TASK STATEMENT:
Your job with the data below is to output exactly the lines from the one holding "This screenshot has width=1074, height=2326." down to the one holding "Image resolution: width=1240", both included, and no others.
· · · ·
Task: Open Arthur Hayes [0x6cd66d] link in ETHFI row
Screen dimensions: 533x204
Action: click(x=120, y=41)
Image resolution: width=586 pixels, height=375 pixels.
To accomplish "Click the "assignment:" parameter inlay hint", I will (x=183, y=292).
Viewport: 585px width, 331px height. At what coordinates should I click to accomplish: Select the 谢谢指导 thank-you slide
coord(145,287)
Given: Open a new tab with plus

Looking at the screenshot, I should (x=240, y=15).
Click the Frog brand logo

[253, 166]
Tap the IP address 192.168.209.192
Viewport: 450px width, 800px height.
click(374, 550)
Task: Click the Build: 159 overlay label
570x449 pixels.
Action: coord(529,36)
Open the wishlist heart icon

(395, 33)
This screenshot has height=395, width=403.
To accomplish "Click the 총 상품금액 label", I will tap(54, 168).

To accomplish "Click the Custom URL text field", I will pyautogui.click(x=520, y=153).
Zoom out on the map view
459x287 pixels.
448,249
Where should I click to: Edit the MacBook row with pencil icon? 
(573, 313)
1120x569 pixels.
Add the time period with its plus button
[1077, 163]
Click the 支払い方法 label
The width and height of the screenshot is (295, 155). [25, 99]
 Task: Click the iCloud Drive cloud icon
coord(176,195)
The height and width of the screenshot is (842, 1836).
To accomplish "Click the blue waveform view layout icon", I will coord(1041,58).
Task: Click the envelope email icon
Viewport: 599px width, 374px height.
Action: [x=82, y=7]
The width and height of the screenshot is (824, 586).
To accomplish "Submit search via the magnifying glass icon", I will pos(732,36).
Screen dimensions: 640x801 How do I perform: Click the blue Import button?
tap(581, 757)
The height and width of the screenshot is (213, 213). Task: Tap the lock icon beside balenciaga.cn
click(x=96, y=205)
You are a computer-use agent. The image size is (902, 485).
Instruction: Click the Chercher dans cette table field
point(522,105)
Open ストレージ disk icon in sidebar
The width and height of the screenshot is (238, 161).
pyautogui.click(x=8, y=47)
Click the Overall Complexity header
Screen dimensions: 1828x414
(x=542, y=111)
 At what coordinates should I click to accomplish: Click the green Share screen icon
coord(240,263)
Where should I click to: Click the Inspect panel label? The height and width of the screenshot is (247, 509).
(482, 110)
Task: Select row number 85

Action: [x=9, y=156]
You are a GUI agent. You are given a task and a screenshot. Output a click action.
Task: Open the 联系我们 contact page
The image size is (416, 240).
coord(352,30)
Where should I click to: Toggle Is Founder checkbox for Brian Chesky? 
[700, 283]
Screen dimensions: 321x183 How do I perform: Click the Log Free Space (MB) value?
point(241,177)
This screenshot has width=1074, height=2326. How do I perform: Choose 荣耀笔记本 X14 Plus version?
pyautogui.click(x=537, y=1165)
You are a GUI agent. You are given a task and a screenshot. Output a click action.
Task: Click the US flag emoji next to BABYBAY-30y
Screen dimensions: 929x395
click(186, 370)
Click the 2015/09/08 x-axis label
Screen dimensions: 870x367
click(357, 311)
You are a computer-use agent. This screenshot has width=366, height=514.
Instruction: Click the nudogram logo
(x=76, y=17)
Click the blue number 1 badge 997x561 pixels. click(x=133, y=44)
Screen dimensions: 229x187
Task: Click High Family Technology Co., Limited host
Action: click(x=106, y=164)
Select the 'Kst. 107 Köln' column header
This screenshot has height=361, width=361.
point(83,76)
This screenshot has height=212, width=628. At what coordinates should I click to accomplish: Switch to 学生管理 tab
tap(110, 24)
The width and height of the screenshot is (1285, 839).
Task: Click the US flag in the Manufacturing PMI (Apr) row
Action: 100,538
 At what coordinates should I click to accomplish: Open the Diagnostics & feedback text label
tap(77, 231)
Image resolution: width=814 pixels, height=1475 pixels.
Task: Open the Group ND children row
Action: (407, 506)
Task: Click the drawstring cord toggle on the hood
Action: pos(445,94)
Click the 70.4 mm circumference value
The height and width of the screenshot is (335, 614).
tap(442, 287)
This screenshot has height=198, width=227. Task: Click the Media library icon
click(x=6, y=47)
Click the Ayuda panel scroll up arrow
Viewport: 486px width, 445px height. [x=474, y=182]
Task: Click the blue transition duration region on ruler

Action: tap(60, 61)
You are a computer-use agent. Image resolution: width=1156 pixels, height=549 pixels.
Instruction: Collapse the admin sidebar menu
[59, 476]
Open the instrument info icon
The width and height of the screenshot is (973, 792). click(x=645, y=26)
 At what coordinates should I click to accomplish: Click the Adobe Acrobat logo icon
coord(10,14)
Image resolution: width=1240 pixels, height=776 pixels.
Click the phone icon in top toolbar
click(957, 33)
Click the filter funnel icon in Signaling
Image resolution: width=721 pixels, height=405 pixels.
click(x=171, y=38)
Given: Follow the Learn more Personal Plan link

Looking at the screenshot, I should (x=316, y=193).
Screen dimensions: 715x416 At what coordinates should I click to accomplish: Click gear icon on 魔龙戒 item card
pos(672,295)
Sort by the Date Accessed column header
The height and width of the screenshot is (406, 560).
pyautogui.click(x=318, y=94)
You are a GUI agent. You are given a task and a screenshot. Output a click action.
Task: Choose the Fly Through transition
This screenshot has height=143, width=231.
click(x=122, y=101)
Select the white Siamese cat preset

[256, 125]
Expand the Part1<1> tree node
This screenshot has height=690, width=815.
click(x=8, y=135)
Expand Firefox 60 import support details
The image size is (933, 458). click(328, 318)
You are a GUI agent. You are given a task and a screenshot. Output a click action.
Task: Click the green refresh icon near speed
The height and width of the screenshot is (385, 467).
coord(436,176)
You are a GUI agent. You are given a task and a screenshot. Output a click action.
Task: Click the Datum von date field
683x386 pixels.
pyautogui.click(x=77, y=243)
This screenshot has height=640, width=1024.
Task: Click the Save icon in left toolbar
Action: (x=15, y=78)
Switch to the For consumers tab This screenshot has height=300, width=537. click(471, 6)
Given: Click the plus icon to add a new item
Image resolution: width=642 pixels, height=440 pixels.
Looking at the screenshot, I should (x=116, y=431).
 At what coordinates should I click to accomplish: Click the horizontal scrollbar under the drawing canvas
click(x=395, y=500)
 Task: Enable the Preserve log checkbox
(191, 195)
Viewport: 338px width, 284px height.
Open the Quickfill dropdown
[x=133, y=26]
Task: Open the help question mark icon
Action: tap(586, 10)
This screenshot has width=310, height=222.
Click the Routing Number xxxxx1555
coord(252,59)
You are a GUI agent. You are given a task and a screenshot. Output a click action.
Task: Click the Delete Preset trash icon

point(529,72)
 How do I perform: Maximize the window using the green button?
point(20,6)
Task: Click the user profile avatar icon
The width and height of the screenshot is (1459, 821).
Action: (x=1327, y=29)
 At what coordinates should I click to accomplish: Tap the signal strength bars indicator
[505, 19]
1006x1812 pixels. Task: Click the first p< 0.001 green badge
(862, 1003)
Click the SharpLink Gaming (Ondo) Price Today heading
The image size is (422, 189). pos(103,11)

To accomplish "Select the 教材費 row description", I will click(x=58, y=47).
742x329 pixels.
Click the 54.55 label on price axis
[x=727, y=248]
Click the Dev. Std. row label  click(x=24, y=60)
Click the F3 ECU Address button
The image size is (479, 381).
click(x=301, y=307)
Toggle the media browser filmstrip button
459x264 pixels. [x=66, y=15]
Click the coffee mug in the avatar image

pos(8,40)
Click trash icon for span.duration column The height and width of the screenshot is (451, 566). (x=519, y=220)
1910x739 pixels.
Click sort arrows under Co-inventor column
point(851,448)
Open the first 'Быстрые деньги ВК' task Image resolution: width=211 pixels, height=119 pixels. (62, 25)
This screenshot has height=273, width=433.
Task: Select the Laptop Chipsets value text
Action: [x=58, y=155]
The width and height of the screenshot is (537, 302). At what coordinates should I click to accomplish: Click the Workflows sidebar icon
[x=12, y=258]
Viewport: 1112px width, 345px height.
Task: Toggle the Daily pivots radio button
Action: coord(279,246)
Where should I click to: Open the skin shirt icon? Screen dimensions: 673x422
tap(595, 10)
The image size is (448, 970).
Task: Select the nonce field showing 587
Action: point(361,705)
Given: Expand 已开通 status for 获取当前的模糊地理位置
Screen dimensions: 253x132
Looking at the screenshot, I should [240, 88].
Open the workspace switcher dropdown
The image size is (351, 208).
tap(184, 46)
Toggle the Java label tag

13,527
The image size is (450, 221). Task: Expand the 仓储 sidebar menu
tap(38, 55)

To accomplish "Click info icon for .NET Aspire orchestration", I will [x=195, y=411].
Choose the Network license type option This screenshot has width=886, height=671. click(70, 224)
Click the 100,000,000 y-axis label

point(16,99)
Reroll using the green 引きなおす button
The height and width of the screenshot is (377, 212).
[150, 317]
· · · ·
ANSWER BOX:
This screenshot has width=1074, height=2326. How do I perform: Choose 荣耀笔记本 X14 Plus version?
pyautogui.click(x=537, y=1165)
You are a GUI agent. You are given a task and a screenshot. Output a click action.
Task: Click the US flag emoji next to BABYBAY-30y
Screen dimensions: 929x395
click(186, 370)
Click the 2015/09/08 x-axis label
Screen dimensions: 870x367
click(357, 311)
You are a computer-use agent. This screenshot has width=366, height=514.
Instruction: Click the nudogram logo
(x=76, y=17)
Click the blue number 1 badge 997x561 pixels. click(x=133, y=44)
Screen dimensions: 229x187
Task: Click High Family Technology Co., Limited host
Action: click(x=106, y=164)
Select the 'Kst. 107 Köln' column header
This screenshot has height=361, width=361.
point(83,76)
This screenshot has height=212, width=628. At what coordinates should I click to accomplish: Switch to 学生管理 tab
tap(110, 24)
The width and height of the screenshot is (1285, 839).
Task: Click the US flag in the Manufacturing PMI (Apr) row
Action: 100,538
 At what coordinates should I click to accomplish: Open the Diagnostics & feedback text label
tap(77, 231)
Image resolution: width=814 pixels, height=1475 pixels.
Task: Open the Group ND children row
Action: (407, 506)
Task: Click the drawstring cord toggle on the hood
Action: pos(445,94)
Click the 70.4 mm circumference value
The height and width of the screenshot is (335, 614).
tap(442, 287)
This screenshot has height=198, width=227. Task: Click the Media library icon
click(x=6, y=47)
Click the Ayuda panel scroll up arrow
Viewport: 486px width, 445px height. [x=474, y=182]
Task: Click the blue transition duration region on ruler

Action: tap(60, 61)
You are a computer-use agent. Image resolution: width=1156 pixels, height=549 pixels.
Instruction: Collapse the admin sidebar menu
[59, 476]
Open the instrument info icon
The width and height of the screenshot is (973, 792). click(x=645, y=26)
 At what coordinates should I click to accomplish: Click the Adobe Acrobat logo icon
coord(10,14)
Image resolution: width=1240 pixels, height=776 pixels.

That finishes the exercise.